La Banque du Japon (BoJ) a fait quelque chose qui semble dramatique – relever ses taux d'intérêt à un sommet en 31 ans – jusqu'à ce que vous réalisiez que ce « sommet » signifie un modeste 1 %. Oui, dans le but de lutter contre les pressions inflationnistes déclenchées par la guerre en Iran, les décideurs de Tokyo ont augmenté le taux directeur d'un quart de point, de 0,75 % à 1 %. C'est exact : l'économie japonaise se trouve désormais officiellement sur un territoire qui aurait semblé ridiculement bas dans la plupart des autres décennies.
La BoJ a averti que les entreprises répercutent la hausse des coûts du pétrole les unes sur les autres à un « rythme relativement rapide », ce qui, dans le langage des banques centrales, signifie « tout le monde serre la ceinture ». Ils ont décidé de resserrer leur politique monétaire malgré une récente baisse des prix du pétrole – grâce à l'accord entre Washington et Téhéran sur la structure de base d'un accord de paix – et malgré le fait que l'inflation sous-jacente annuelle au Japon soit tombée à 1,4 % en avril, son plus bas niveau en quatre ans. Parce que rien ne dit « luttons contre l'inflation » comme une hausse des taux alors que l'inflation baisse déjà.

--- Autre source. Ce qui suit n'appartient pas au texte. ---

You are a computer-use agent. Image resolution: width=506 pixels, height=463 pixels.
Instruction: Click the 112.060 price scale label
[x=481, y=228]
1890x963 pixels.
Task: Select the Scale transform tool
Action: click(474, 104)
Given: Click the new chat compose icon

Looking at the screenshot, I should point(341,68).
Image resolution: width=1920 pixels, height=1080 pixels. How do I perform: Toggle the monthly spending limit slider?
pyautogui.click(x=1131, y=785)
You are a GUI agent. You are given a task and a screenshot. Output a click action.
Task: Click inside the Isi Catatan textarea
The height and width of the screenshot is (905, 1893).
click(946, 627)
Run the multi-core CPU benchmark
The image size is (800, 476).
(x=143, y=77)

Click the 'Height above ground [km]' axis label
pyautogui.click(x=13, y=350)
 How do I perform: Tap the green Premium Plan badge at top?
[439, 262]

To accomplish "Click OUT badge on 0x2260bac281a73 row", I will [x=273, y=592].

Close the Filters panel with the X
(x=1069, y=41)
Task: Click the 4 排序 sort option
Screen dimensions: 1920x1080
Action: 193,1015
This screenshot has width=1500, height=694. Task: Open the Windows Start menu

Le gouverneur Shinichi Uchida a déclaré lors d'une conférence de presse que le mémorandum américano-iranien visant à mettre fin au conflit au Moyen-Orient était « une mesure bienvenue », mais a tempéré ses espoirs quant à la rapidité avec laquelle les approvisionnements en pétrole augmenteraient. « Par rapport à la réunion précédente, le risque d'une forte détérioration de l'économie a diminué », a-t-il déclaré, avant d'ajouter que les hausses de prix s'élargissent et que l'inflation sous-jacente pourrait s'écarter de l'objectif de la BoJ. « Avec une inflation sous-jacente approchant les 2 %, il est important de veiller à atteindre notre objectif de manière stable », a-t-il ajouté, dans une déclaration qui pourrait servir de mantra de développement personnel pour les banquiers centraux.
Cette hausse des taux porte les coûts d'emprunt du Japon à leur plus haut niveau depuis 1995, lorsque la BoJ réduisait ses taux après l'éclatement d'une bulle immobilière et d'actifs. Pour situer le contexte, en 1973, la BoJ avait relevé ses taux à un stupéfiant 9 % pour contrer l'embargo pétrolier de l'OPEP, et en 2016, elle appliquait des taux d'intérêt négatifs pour sortir le Japon d'une spirale déflationniste. L'histoire, semble-t-il, est une balançoire avec des chiffres très petits.
Susannah Streeter de Wealth Club a qualifié cette décision de « changement d'étape dans la politique monétaire », notant qu'une hausse de 50 points de base avait même été envisagée. « Il y a eu un certain soulagement que la décision n'ait pas été plus hawkish », a-t-elle déclaré, ce qui est l'équivalent financier d'être reconnaissant de ne s'être cogné que l'orteil au lieu de se le casser.
Pendant ce temps, la Bourse de Tokyo a clôturé à un nouveau record historique, le Nikkei atteignant 70 000 points pour la première fois – grimpant d'un tiers cette année. Parce qu'apparemment, alors que les emprunts deviennent légèrement plus chers, les investisseurs sont trop occupés à célébrer pour s'en soucier. La BoJ est la deuxième banque du G7 à relever ses taux depuis le début de la guerre en Iran, après la Banque centrale européenne. La Réserve fédérale américaine et la Banque d'Angleterre, toujours prudentes, devraient maintenir leurs taux inchangés cette semaine.